Doodle brought home her class picture yesterday. Doodle looks particularly stunning, and her beauty practically pops off the print (OK, I'm a bit biased but she does look terrific). The photographer didn't get the lighting quite right so most of the Caucasian kids look very pale/washed out, which led me to do a check of the class racial demographics:
17 Caucasians
6 African Americans
3 Asian Americans (2 of whom are adopted from China and 1 of whom immigrated from Vietnam)
2 Hispanic Americans
1 Middle Easterner (he arrived in the U.S. this fall and speaks Arabic and French)
This seems fairly representative of U.S. demographics, with Asians and African Americans a bit overrepresented and Hispanics a bit underrepresented. I'm satisfied with the diversity level in the class.

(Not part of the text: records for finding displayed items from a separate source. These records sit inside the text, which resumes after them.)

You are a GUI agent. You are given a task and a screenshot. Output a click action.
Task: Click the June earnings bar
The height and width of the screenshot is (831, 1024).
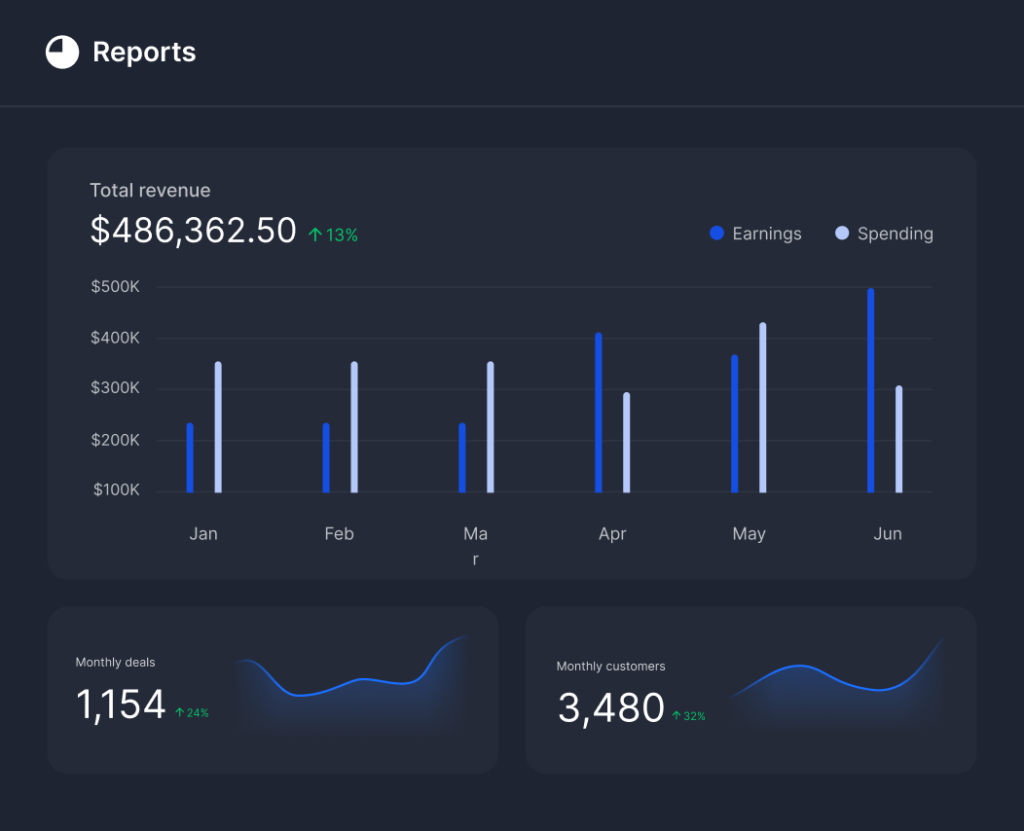870,390
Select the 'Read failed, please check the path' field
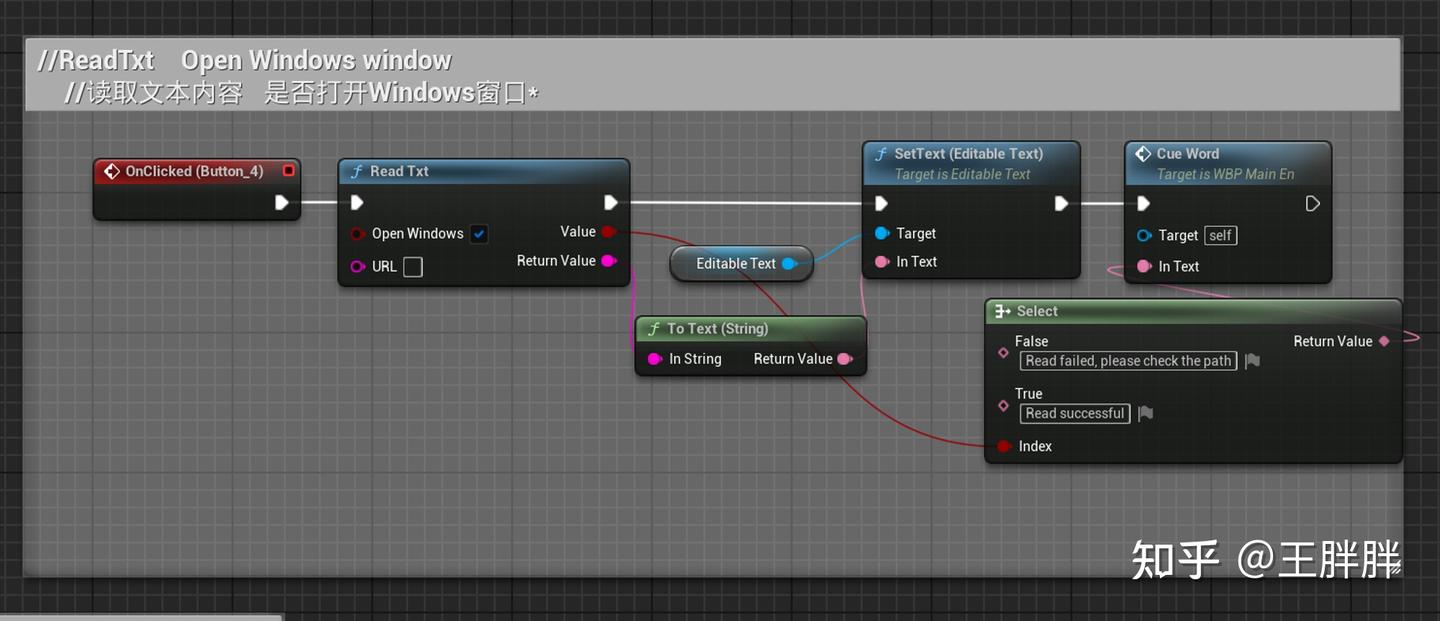1440x621 pixels. coord(1128,361)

The 4th graders have been studying immigration and recently had parents who immigrated from Denmark and Argentina as adults come in to speak about their experience. The kids also had to interview someone in their family about immigration. My family is Pennsylvania Dutch and came to the U.S. several hundred years ago so Doodle couldn't interview anyone. Instead she had to research our family history and had some fun reporting on Pennsylvania Dutch phrases that are still used by her aunts today (outten the lights instead of turn off the lights, etc).
Cotton Candy Sky
15 years ago
1 comment:
My daughter's school is pretty heavily Hispanic -- probably 60-70 percent -- and she's one of only 4 or 5 kids with Asian heritage in the whole school. Interestingly, when I asked her a while ago whether she thinks of herself as Asian, she said, "No, I think of myself as white." (She's both.) I don't know if it's because I'm her only living parent and I'm white, or whether there's something else going on there. I would like to find out, though, since my hope is that she'll grow up to embrace both sides of herself.